Scout For Active Nodules
Most of the Southwest peanuts have been planted. Early June is a good time to check for successful nodulation, which is not always a guarantee in Texas due to the hot and dry weather. Rhizobium spp. is a living organism that can be killed if the surrounding temperature is too hot. Therefore, it is recommended to store the inoculants at room temperature and out of heat/sunlight. If soil temperature is too hot, it can also reduce the Rhizobium population in the soil, which then reduces available nitrogen for peanuts.

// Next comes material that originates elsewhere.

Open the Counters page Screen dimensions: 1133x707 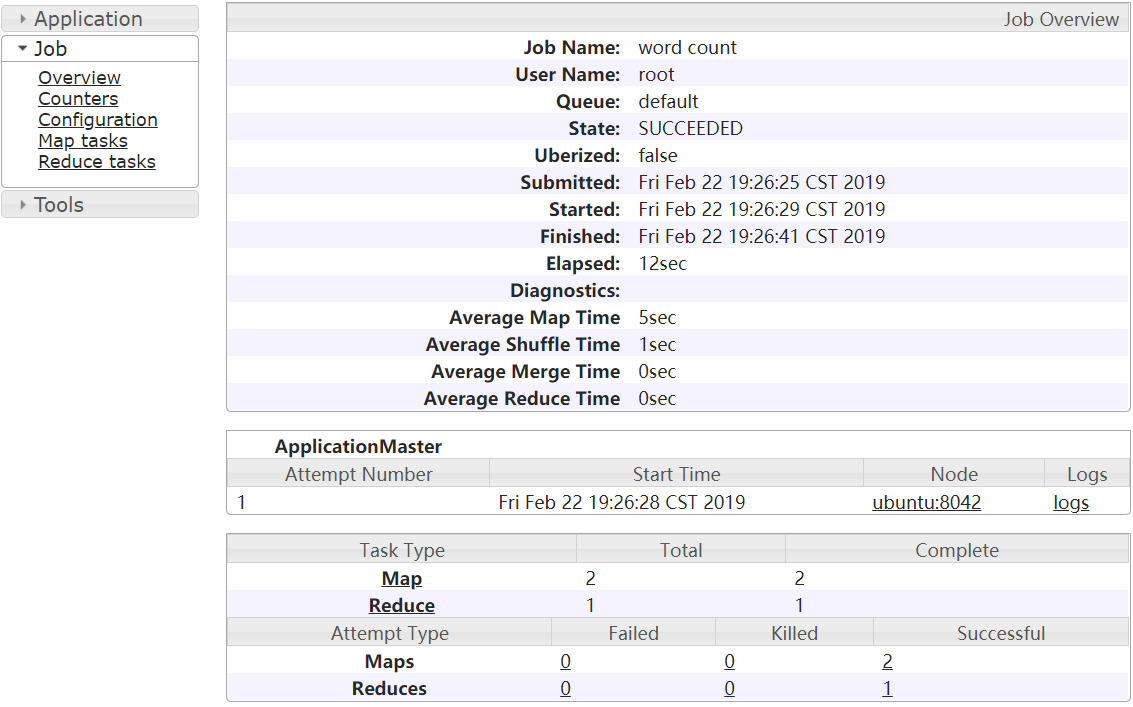pos(78,99)
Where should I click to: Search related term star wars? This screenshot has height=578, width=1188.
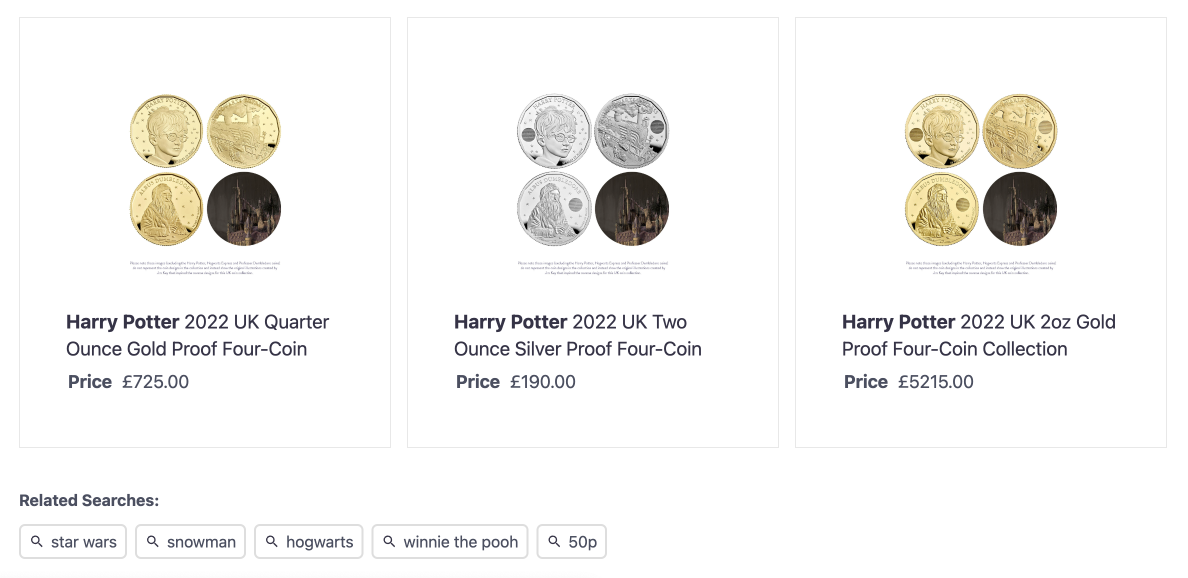tap(84, 542)
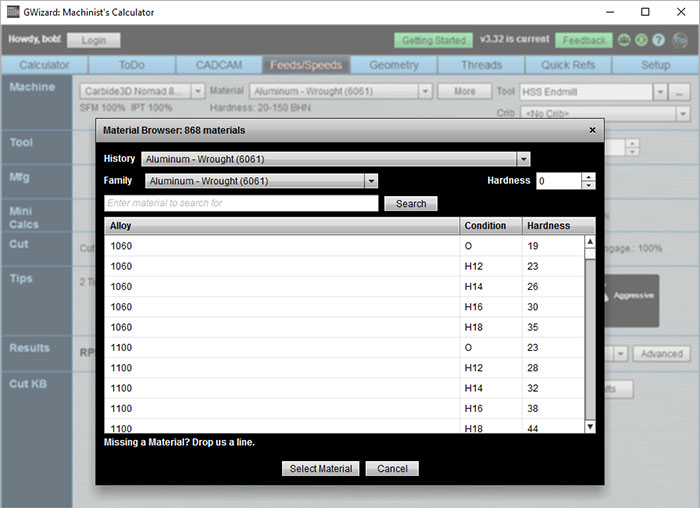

In West Texas, 20 active nodules per plant five to six weeks after planting is considered excellent. Active nodules should be pink to dark red in color inside the nodule, while inactive nodules are white inside the nodule. Nodule numbers of 10 or less can benefit from additional nitrogen if soil-available nitrogen is less than 20 pounds per acre.
Although peanuts are legumes, young peanut seedlings need soil-available nitrogen before peanuts can start fixing atmospheric nitrogen. If soil test results indicate 20 pounds per acre of nitrogen, it can support healthy and vigorous seedling development. However, an excess amount of nitrogen can increase chances of pod rot infestation; therefore, soil sampling and testing are highly recommended to determine the amount of fertilizer required for the optimum growth and development of peanuts.
Soil pH And Gypsum Interaction
In June, in the Virginia-Carolina region, there is a lot going on in peanut fields. The performance of preplant incorporated, preemergence and even early postemergence herbicide programs will be apparent. Residual herbicides included with contact herbicides (Gramoxone, Storm, Ultra Blazer, Cobra and Basagran) and systemic herbicides (Cadre, 2,4-DB and clethodim-containing products) can help protect peanuts from weed interference well into the middle of the season. There are no major issues in terms of compatibility, such as greater peanut injury, less weed control or settling in the tank, when residual herbicides like Dual Magnum, Outlook, Zidua, Warrant and Anthem Flex are applied with herbicides that control the weeds that are up.
Some fields will have thrips injury at levels that can reduce yield. The key is to scout early and control thrips before the terminals are blackened and the plants are stunted. Timing will depend on the product used in the seed furrow, and every year we have fields that need a follow up acephate spray, regardless of the systemic insecticide used in the seed furrow.
In previous years, I would mention that growers need to look at the southern corn rootworm index and decide if chlorpyrifos (Lorsban) is needed in moderate to high-risk fields. However, Lorsban is no longer a legal option, and we have no chemistry that can legally be used for this pest.
Entomologists around the V-C region and southeast are looking at alternatives to Lorsban. Some of the trials include multiple applications of foliar sprays to control the adults. The entomology community is skeptical that this approach will be effective, and there are downsides to making multiple foliar sprays. Depending on the product, we can definitely open the door for spider mites to come in, like we often did with Lorsban.
Gypsum will start going out in early June in some fields, and this process will likely take the month of June to complete. I encourage producers to make sure there is adequate peanut growth across the top of the bed to make sure the top of the row doesn’t wash too badly and move a lot of the gypsum to the furrows.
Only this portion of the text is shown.